Materials provided —
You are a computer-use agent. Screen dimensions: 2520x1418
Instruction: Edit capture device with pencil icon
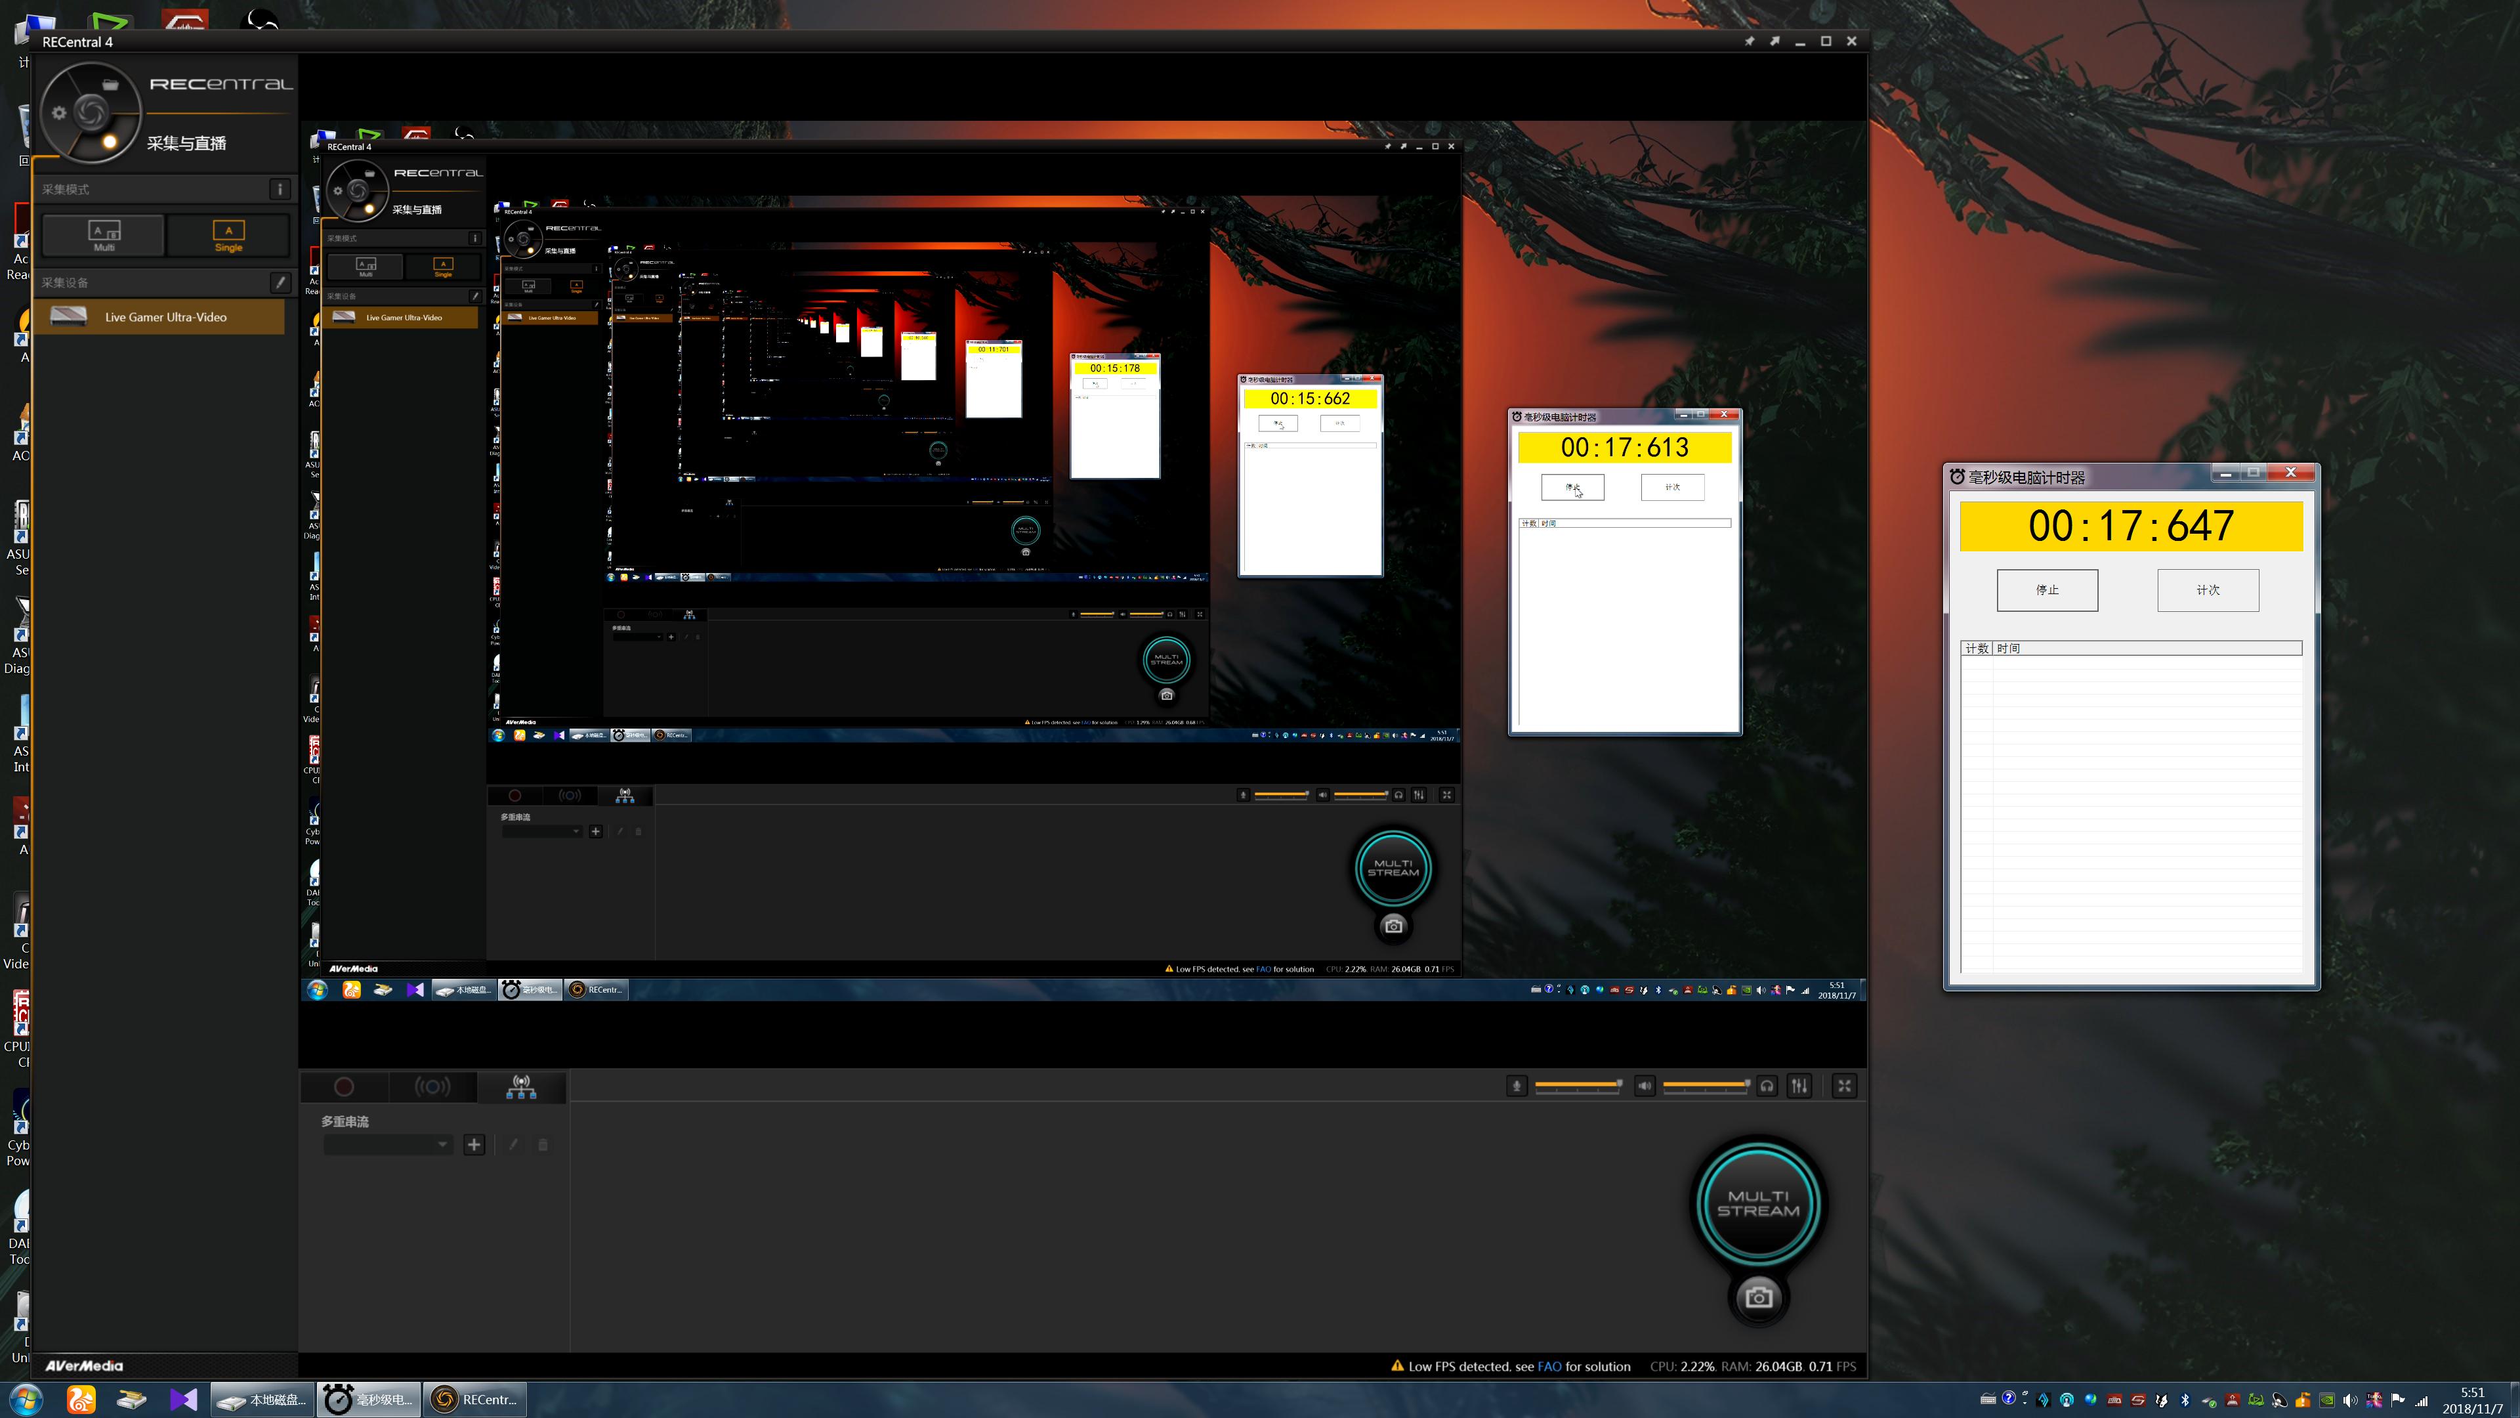[x=280, y=283]
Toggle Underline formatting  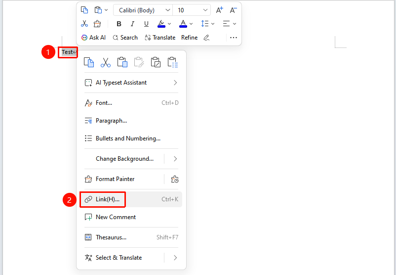click(146, 24)
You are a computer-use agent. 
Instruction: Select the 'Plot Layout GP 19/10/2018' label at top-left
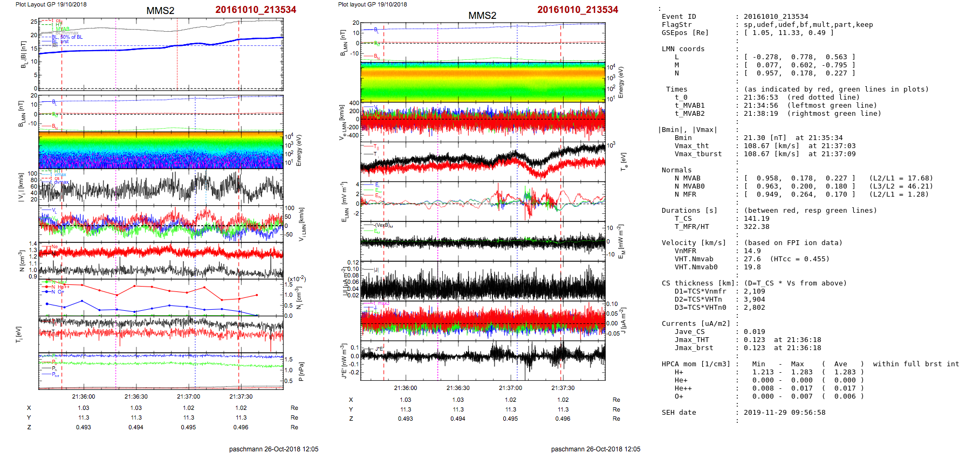pos(51,4)
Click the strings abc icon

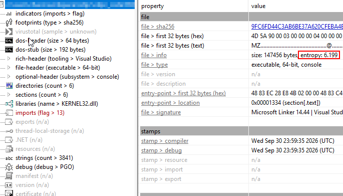9,158
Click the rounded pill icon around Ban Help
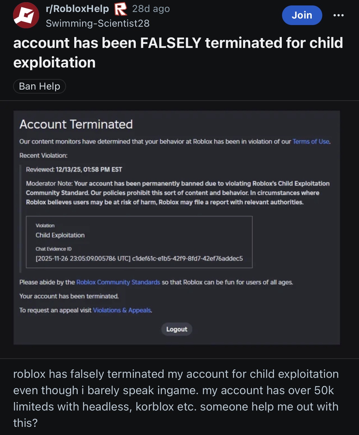The height and width of the screenshot is (435, 359). (x=40, y=86)
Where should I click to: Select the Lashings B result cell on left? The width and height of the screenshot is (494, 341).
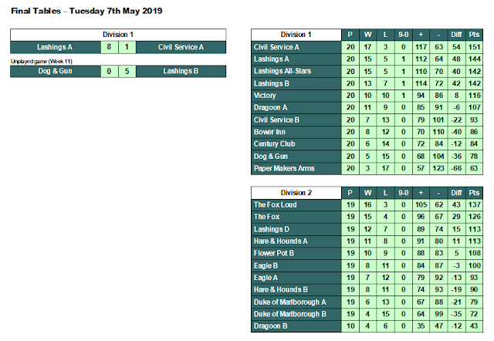(181, 71)
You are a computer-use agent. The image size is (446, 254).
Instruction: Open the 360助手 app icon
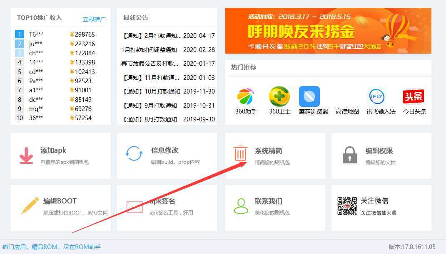click(245, 96)
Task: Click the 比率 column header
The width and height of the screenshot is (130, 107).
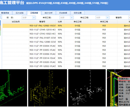Action: tap(60, 22)

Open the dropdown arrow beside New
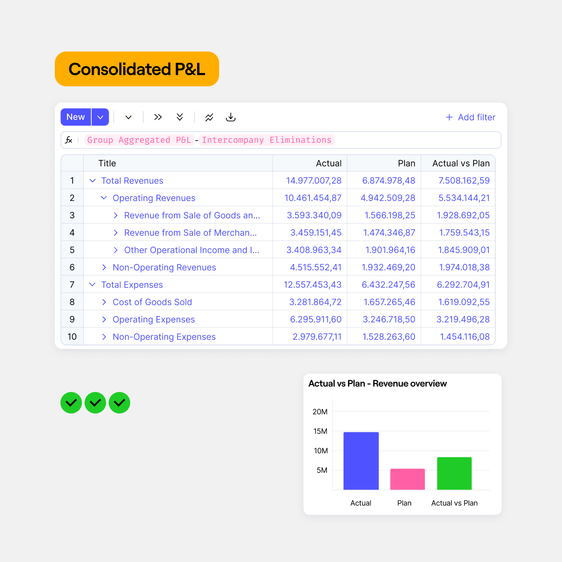[100, 117]
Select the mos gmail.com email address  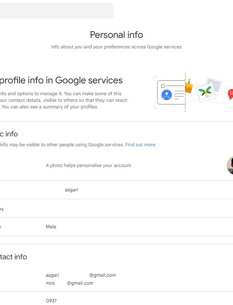click(69, 283)
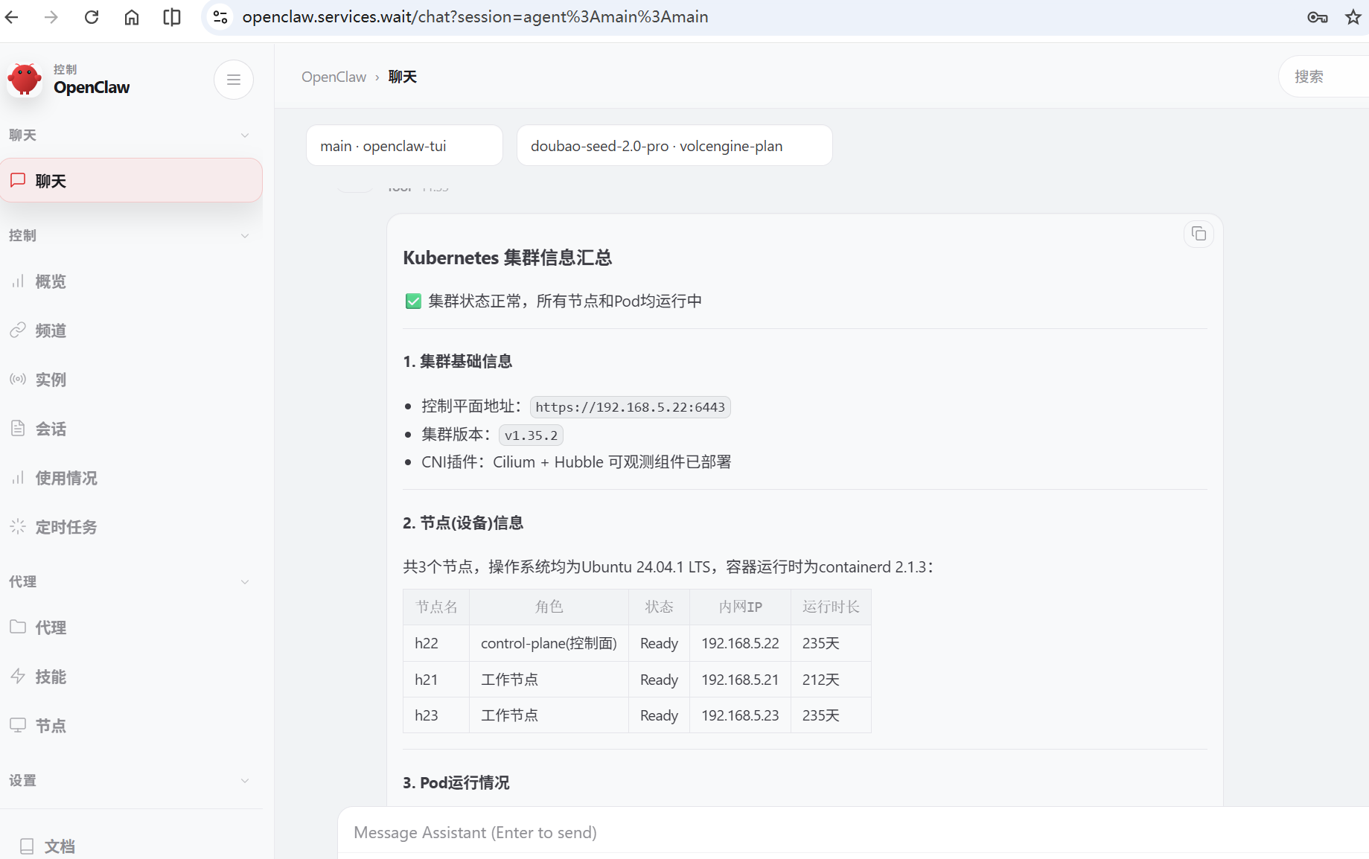Select the 技能 skills section
This screenshot has width=1369, height=859.
pos(49,677)
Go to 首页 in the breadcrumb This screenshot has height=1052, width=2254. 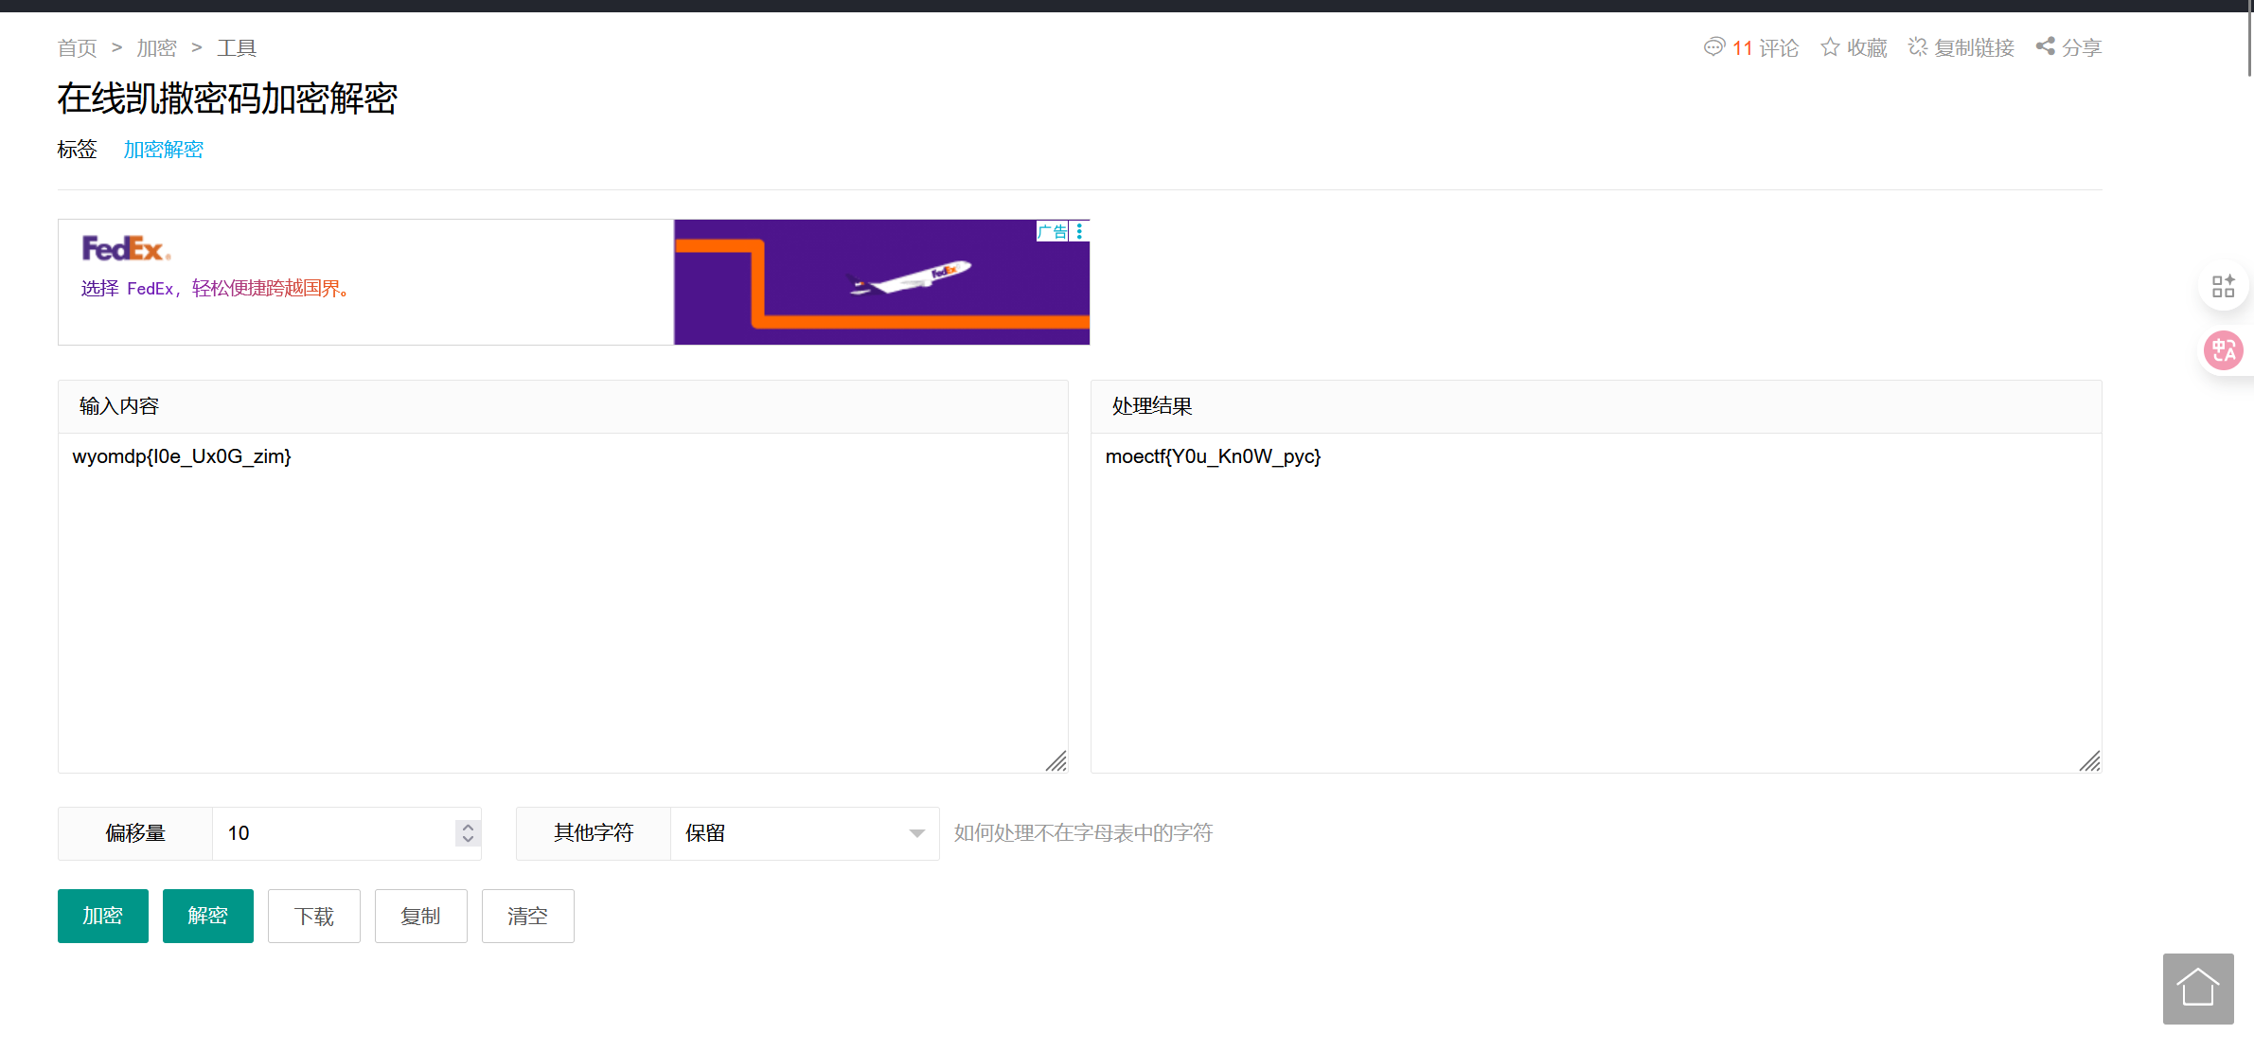click(78, 48)
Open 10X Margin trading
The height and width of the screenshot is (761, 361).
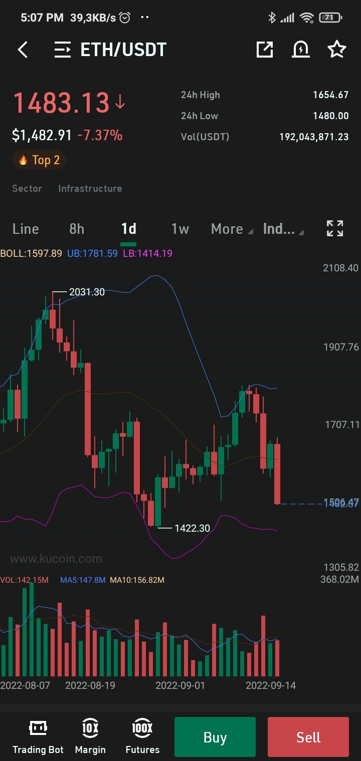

Given task — Locate every line of the data above that contains the word "Open", treating uppercase and lowercase letters as distinct, and copy each such line in full.

Response for this exercise —
Instruction: Open the 360助手 app icon
Open the dropdown arrow beside New
Open 10X Margin trading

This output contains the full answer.